(TEXTE ÉTUDIÉ):
___
CA Versailles, 14e ch., 18 novembre 2021, n° 21/01943
VERSAILLES
Arrêt
Infirmation
PARTIES
Demandeur :
Aegefim (SAS)
Défendeur :
Editta TR (SARL)
COMPOSITION DE LA JURIDICTION
Président :
Mme Guillaume
Conseillers :
Mme Le Bras, Mme Igelman
Avocats :
Me Abella, Me Coutant, Me Teriitehau
EXPOSE DU LITIGE
La SARL Editta a signé avec les X… et Nowak, demeurant 129, 129B et 131 boulevard Jean Jaurès à Livry-Gargan (93190) un mandat sans exclusivité pour proposer à la vente et faire visiter les parcelles A374, A5297, A372 et A3743.
Le prix de vente prévu au mandat s'élève à la somme de 2 800 000 euros pour l'ensemble de ces parcelles. Il est précisé que la rémunération du mandataire serait de 4% du montant de la vente net vendeur et que cette rémunération serait mise à la charge de l'acquéreur.
Par courrier du 14 septembre 2017, la SAS Aegefim, spécialisée dans la promotion immobilière, a confirmé son intérêt pour une opération de promotion immobilière sur ces parcelles, sous réserve de diverses conditions suspensives, précisant que son offre était valable trente jours.
Le premier projet de permis de construire déposé a été refusé par la mairie de Livry-Gargan en date du 7 novembre 2018.
Par lettre du 15 novembre 2017, la société Aegefim a confirmé que les frais d'intermédiaire de la société Editta s'élèveront à 4% du prix d'achat net vendeur, soit 89 200 euros HT, qu'elle lui versera dès la signature de l'acte authentique d'achat desdites parcelles.
En date du 5 juin 2020, les actes authentiques de vente ont été signés et ont porté sur l'acquisition des parcelles par la SCCCV Livry-Gargan Jean Jaurès pour un montant total de 2 838 000 euros, les actes étant signés en présence de la société Aegefim.
Le 12 juin 2020, la société Editta a adressé à la société Aegefim sa facture d'honoraires nº23, d'un montant de 136 224 euros TTC, relative à cette vente, soit 4% HT du montant de la transaction de 2 838 000 euros.
La société Aegefim ne l'a pas réglée, mais par lettre du 17 juin 2020, a indiqué notamment que la parcelle 3737 n'est pas concernée par le courrier du 15 novembre 2017, ' puisque nous sommes les seuls à avoir mené les négociations sur cette parcelle '. Elle a ajouté : ' Vos honoraires pour les autres parcelles sont de 89 200 euros conformément à notre courrier du 15 novembre 2017 '.
___
(EXTRAIT DE DONNÉES):
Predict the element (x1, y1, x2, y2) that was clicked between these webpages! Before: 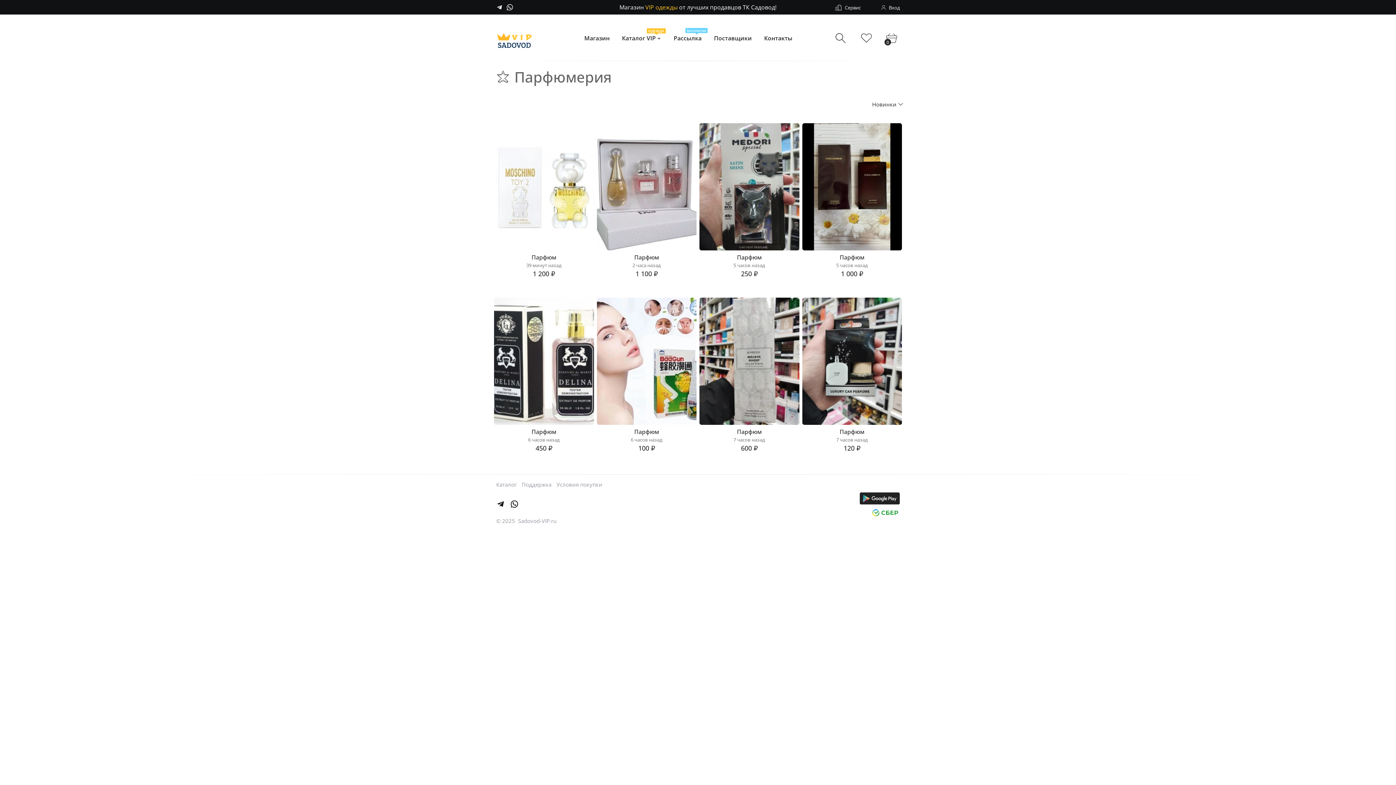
___
(EXERCICES À RÉSOUDRE):
**A.** Recopiez, dans l'arrêt de Versailles, le passage qui s'ouvre sur les mots contenant « COMPOSITION DE LA » et se ferme sur « A372 et A3743. ».
**B.** Présentez sous forme de liste le paragraphe de l'arrêt de Versailles qui commence par « Le prix de vente prévu au mandat ». Conservez-en les faits essentiels.
**C.** Poursuivez l'arrêt de Versailles à la suite de sa dernière phrase.

(RÉPONSES PROPOSÉES):
**A.**
COMPOSITION DE LA JURIDICTION
Président :
Mme Guillaume
Conseillers :
Mme Le Bras, Mme Igelman
Avocats :
Me Abella, Me Coutant, Me Teriitehau
EXPOSE DU LITIGE
La SARL Editta a signé avec les X… et Nowak, demeurant 129, 129B et 131 boulevard Jean Jaurès à Livry-Gargan (93190) un mandat sans exclusivité pour proposer à la vente et faire visiter les parcelles A374, A5297, A372 et A3743.

**B.**
- Prix de vente prévu au mandat : 2 800 000 euros pour l'ensemble des parcelles.
- Rémunération du mandataire : 4 % du montant de la vente net vendeur.
- Charge de cette rémunération : l'acquéreur.

**C.**
Par lettre recommandée avec demande d'avis de réception en date du 14 septembre 2020, la société Editta a rappelé à la société Aegefim qu'elle restait dans l'attente de son règlement, en vain.
Par acte d'huissier de justice délivré le 18 janvier 2021, la société Editta a fait assigner en référé la société Aegefim aux fins d'obtenir principalement sa condamnation à lui régler la somme de 89 200 euros HT, soit 107 040 euros TTC, à titre provisionnel, sa condamnation à lui régler sur la somme de 107 040 euros les intérêts au taux légal à compter du 14 septembre 2020, la capitalisation des intérêts selon la règle de l'anatocisme et sa condamnation à lui régler la somme de 5 000 euros à titre de dommages et intérêts pour résistance abusive.
Par ordonnance contradictoire rendue le 18 février 2021, le juge des référés du tribunal de commerce de Nanterre a :
- dit que la SAS Aegefim est mal fondée en sa demande de nullité de l'assignation,
- condamné la SAS Aegefim à payer à la SARL Editta, à titre provisionnel, la somme de 107 040 euros, avec intérêts au taux légal à compter du 14 septembre 2020, et capitalisation des intérêts selon la règle de l'anatocisme,
- débouté la SARL Editta de sa demande de dommages et intérêts,
- condamné la SAS Aegefim à payer à la SARL Editta la somme de 2 500 euros sur le fondement de l'article 700 du code de procédure civile ainsi qu'aux dépens,
- dit que l'exécution provisoire est de droit,
- liquidé les dépens à recouvrer par le greffe à la somme de 40,66 euros, dont TVA 6,78 euros.
Par déclaration reçue au greffe le 23 mars 2021, la société Aegefim a interjeté appel de cette ordonnance en tous ses chefs de dispositions.
Suite saisine de la société Aegefim, le magistrat délégué par le premier président de cette cour a en substance, par arrêt du 10 juin 2021, rejeté la demande d'arrêt de l'exécution provisoire et autorisé la société Aegefim à consigner la somme de 109 540 euros.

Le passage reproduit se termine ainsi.